Border Hardwoods managing Director, Charlie Bevan-Jones and Sales Director Mick Fabre, were delighted to attend the European Oak Conference this year.
The event was organized by the TTF and looked at the problems of rising price and increasing pressure on availability.
“This was a fantastic opportunity to have a general market overview of the European Oak industry”, commented Charlie, “it’s important that we stay connected and switched on with what’s happening in Europe.
“There are currently so many worries in the industry, rising cost and an increased lack of raw product; these were all confirmed at the conference”, he added.
The lack of restriction on the export of round logs from France has resulted in a 181% increase in exports to China, resulting in a dramatic price increase. This is due to a recent reduction in tax from the Chinese government on the import of raw materials; this has increased export volumes from European countries and increased the price of the raw product, for buyers in the EU.

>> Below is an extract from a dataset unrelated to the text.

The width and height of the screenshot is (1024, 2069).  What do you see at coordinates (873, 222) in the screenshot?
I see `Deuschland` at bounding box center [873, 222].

“This causes issues for us as British importers of hardwoods, as the cost of our raw material is rising”, Mick commented, “So events like this are really important to see what is going on and continue an atmosphere of cooperation with our European friends regardless of Brexit”.
Currently, the EU is trying to make laws to reduce the export of European timber to the Far East; thus increasing and protecting the timber trade in the European Union.
Charlie explained that “Although we have plenty of regulations on imports like the EUTR, exports are not as heavily regulated, and hopefully the EU will address this issue in a way that is best for European growers and timber merchants.
“The problem is, most of the forests in France where we source our timber are privately owned which makes legislation difficult to implement, it will be interesting to see what is in store for the industry over the next few years”
The availability of European Oak has also been affected by changes in the important and export of Oak from Croatia and Ukraine; this is mainly due to the impact of pests in Croatia and the implementation of Ukraine government’s measures to improve the domestic industry.